It will also be understood that, although the terms first, second, etc. may be used herein to describe various elements, these elements should not be limited by these terms. These terms are only used to distinguish one element from another. For example, a first object or step could be termed a second object or step, and, similarly, a second object or step could be termed a first object or step, without departing from the scope of the present disclosure. The first object or step, and the second object or step, are both objects or steps, respectively, but they are not to be considered the same object or step.

The terminology used in the description herein is for the purpose of describing particular embodiments and is not intended to be limiting. As used in this description and the appended claims, the singular forms “a,” “an” and “the” are intended to include the plural forms as well, unless the context clearly indicates otherwise. It will also be understood that the term “and/or” as used herein refers to and encompasses any possible combinations of one or more of the associated listed items. It will be further understood that the terms “includes,” “including,” “comprises” and/or “comprising,” when used in this specification, specify the presence of stated features, integers, steps, operations, elements, and/or components, but do not preclude the presence or addition of one or more other features, integers, steps, operations, elements, components, and/or groups thereof. Further, as used herein, the term “if” may be construed to mean “when” or “upon” or “in response to determining” or “in response to detecting,” depending on the context.

In various embodiments, an image capturing device may capture images of various areas of a facility. A captured image can be a single image or a video frame. The image capturing device may be carried by a robot, which moves around the facility and captures images that include signage of the facility. In other embodiments, the image capturing device may be integrated into a system that autonomously moves about the facility and captures images that include the signage of respective areas of the facility.

The captured image may be received by a computing device. In some embodiments, the image capturing device may be integral to the computing device. The computing device may detect signage within the captured image using, for example, a trained machine learning model, an Artificial Intelligence (AI) model, a Convolutional Neural Network (CNN), a Recurrent Neural Network (RNN) or via other methods.

In various embodiments, a two-dimensional map or a three-dimensional map of the facility may have already been created. If the map of the facility had not already been created, a two-dimensional or a three-dimensional CAD model of the facility can be used to create the map. In some embodiments, a robotics or other solution may be used to create the map.

::::::

Task list>
**a)** Restate the facility-signage passage starting with "In various embodiments, a two-dimensional" and going on through "may be used to create the map.", swapping "facility" for "building".
**b)** Extend the facility-signage passage, beginning right after its last sentence.

::::::

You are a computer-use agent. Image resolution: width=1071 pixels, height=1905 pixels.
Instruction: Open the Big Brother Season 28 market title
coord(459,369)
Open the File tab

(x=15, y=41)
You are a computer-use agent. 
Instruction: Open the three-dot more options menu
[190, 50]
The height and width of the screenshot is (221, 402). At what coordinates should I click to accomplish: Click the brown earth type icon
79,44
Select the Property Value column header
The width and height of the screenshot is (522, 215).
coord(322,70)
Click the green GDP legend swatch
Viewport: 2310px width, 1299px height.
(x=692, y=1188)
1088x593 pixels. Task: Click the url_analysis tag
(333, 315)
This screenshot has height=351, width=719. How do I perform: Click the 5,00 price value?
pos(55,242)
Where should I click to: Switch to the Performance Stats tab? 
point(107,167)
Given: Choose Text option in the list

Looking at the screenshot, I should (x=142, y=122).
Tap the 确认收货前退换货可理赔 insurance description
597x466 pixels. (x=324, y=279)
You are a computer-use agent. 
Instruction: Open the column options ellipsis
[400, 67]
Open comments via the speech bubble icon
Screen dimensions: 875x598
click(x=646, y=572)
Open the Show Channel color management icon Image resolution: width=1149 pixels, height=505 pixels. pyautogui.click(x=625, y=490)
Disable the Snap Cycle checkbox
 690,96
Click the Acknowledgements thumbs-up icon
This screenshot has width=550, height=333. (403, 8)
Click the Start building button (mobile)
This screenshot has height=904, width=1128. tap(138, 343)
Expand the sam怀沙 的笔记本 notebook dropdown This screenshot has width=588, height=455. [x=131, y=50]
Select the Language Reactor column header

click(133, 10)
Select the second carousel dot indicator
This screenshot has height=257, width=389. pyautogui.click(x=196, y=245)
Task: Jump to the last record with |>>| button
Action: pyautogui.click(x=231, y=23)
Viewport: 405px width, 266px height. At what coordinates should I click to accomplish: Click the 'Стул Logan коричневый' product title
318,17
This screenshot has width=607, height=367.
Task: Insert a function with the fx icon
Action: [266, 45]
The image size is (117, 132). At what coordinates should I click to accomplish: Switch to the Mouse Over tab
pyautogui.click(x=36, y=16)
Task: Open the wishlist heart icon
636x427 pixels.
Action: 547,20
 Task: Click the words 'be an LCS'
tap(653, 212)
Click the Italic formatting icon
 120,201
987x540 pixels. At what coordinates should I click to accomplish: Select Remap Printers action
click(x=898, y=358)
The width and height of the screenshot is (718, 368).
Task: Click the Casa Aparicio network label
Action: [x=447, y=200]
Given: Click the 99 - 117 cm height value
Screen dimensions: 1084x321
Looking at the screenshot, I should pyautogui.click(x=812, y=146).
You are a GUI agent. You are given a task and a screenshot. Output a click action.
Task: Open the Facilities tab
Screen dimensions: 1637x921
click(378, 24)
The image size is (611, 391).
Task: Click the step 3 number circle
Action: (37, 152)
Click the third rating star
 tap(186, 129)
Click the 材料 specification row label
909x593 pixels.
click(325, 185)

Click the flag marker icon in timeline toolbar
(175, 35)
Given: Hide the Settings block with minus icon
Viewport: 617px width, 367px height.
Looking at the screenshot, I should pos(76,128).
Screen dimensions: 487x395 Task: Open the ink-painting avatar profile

::::::

Expected results>
**a)**
In various embodiments, a two-dimensional map or a three-dimensional map of the building may have already been created. If the map of the building had not already been created, a two-dimensional or a three-dimensional CAD model of the building can be used to create the map. In some embodiments, a robotics or other solution may be used to create the map.

**b)**
A location of the detected signage may be determined and mapped to a location represented in the map to produce a two or three-dimensional map of signs. In some embodiments, the image capturing device may include location information of a captured image that is provided to the computing device. The map of signs can be stored in a spatial data structure including, but not limited to a Geographic Information System (GIS) database or a geo-timeseries database for fast and easy retrieval.

Images of respective areas of the facility can be captured from time to time and stored information regarding the detected signs may be updated.

Detected signs from a currently captured image of a respective area of a facility can be compared with detected signs from a previously captured image of the respective area of the facility. The comparing further compares associated data including any anomalies and impact areas associated with the image with any anomalies and impact areas associated with the previous image. Differences can be recorded along with a geo-timestamp.

Natural Language Processing (NLP) using standard references to well-known symbols with respect to content of the detected signage may be performed to produce a semantic understanding of signs in the signage. In addition, at least some of the signs can have an impact area, which can be determined and recorded. For example, a sign that indicates a dangerous arca has an impact area in an area around the sign. A size of the impact area may be determined by a type of danger that may be discerned within an image that includes the sign. Some impact areas may not have definite boundaries. For example, a speed limit sign can have an impact arca that includes a piece of a pathway associated with the speed limit sign. A no smoking sign may have an impact area that includes a volume or area associated therewith.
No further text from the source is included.